El resto de las personas de la casa estaba en el secreto: la mamá viuda, las dos muchachas encantadoras y los dos hijos marineros. Estos descargaban plátanos en la bahía y a veces andaban furiosos porque ningún barco los contrataba. Por ellos me enteré del desguace de una vieja embarcación. Dirigiendo yo desde mi rincón secreto las operaciones, desprendieron ellos la bella estatua de la proa del navío y la dejaron escondida en una bodega del puerto. Sólo vine a conocerla varios años después, pasados ya mi evasión y mi destierro. La hermosa mujer de madera, con rostro griego como todos los mascarones de los antiguos veleros, me mira ahora con su melancólica belleza, mientras escribo estas memorias junto al mar.

El plan era que yo me embarcara clandestinamente en la cabina de uno de los muchachos y desembarcara al llegar a Guayaquil, surgiendo de en medio de los plátanos. El marinero me explicaba que yo debería aparecer inesperadamente en la cubierta, al fondear el barco en el puerto ecuatoriano, vestido de pasajero elegante, fumándome un cigarro puro que nunca he podido fumar. Se decidió en la familia, ya que era inminente la partida, que se me confeccionara el traje apropiado legante y tropical, para lo cual se me tomaron oportunamente las medidas.

En un dos por tres estuvo listo mi traje. Nunca me he divertido tanto como al recibirlo. La idea de la moda que las mujeres de la casa tenían, estaba influida por una famosa película de aquel tiempo: Lo que el viento se llevó. Los muchachos, por su parte, consideraban como arquetipo de la elegancia el que había recogido en los dancings de Harlem y en los bares y bailongos del Caribe. El vestón, cruzado y acinturado, me llegaba hasta las rodillas. Los pantalones me apretaban los tobillos.

Guardé tan pintoresco atuendo, elaborado por tan bondadosas personas, y nunca tuve oportunidad de usarlo. Nunca salí de mi escondite en un barco, ni desembarqué jamás entre los plátanos de Guayaquil, vestido como un falso Clark Gable. Escogí, por el contrario, el camino del frío. Partí hacia el extremo sur de Chile, que es el extremo sur de América, y me dispuse a atravesar la cordillera.

Un camino en la selva

El secretario general de mi partido había sido hasta entonces Ricardo Fonseca. Era un hombre muy firme y sonriente, sureño como yo, de los climas fríos de Carahue. Fonseca había cuidado mi vida ilegal, mis escondites, mis incursiones clandestinas, la edición de mis panfletos, pero, sobre todo, había cuidado celosamente el secreto de mis domicilios. El único que verdaderamente sabía, durante un año y medio, de mis escondites, dónde iba a comer y dormir cada noche, era mi joven y resplandeciente jefe y secretario general, Ricardo Fonseca. Pero su salud fue minándose en aquella llama verde que se asomaba a sus ojos, su sonrisa fue extinguiéndose y un día se nos fue para siempre el buen camarada.

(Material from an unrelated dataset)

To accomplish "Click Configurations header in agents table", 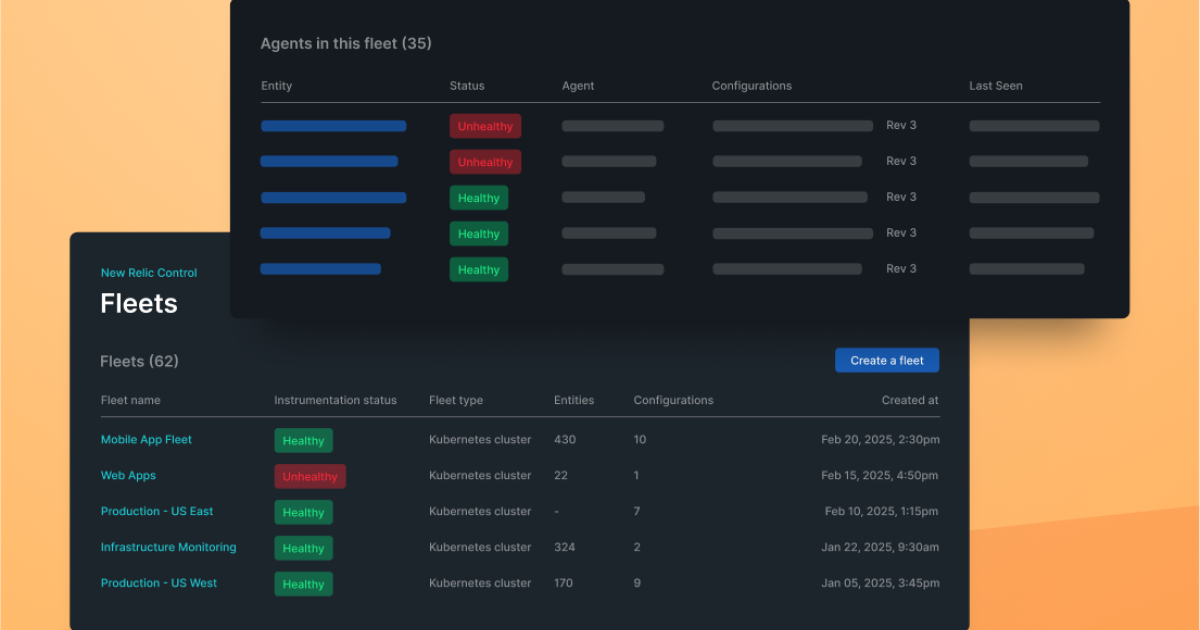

En plena ilegalidad fue elegido nuevo dirigente máximo un hombre recio, cargador de sacos en Valparaíso. Se llamó Galo González. Era un hombre complejo, con una figura engañadora y una firmeza mortal. Debo decir que en nuestro partido no hubo jamás culto de la personalidad, no obstante haber sido una vieja organización que pasó por todas las debilidades ideológicas. Pero siempre se sobrepuso esa conciencia chilena, de pueblo que lo ha hecho todo con sus manos. Hemos tenido muy pocos caudillos en la vida de Chile y esto se reflejó también en nuestro partido.

Sin embargo, esa política piramidal de la época staliniana produjo también en Chile, amparada por la ilegalidad, una atmósfera algo enrarecida.

Galo González no podía comunicarse con la multitud del partido. La persecución arreciaba. Teníamos miles de presos y un campo de concentración especial funcionaba en la desértica costa de Písagua.

Galo González hacía una vida legal llena de actividad revolucionaria, pero la incomunicación de la directiva con el cuerpo general del partido se fue acentuando. Fue un gran hombre, una, especie de sabio popular y un luchador valiente.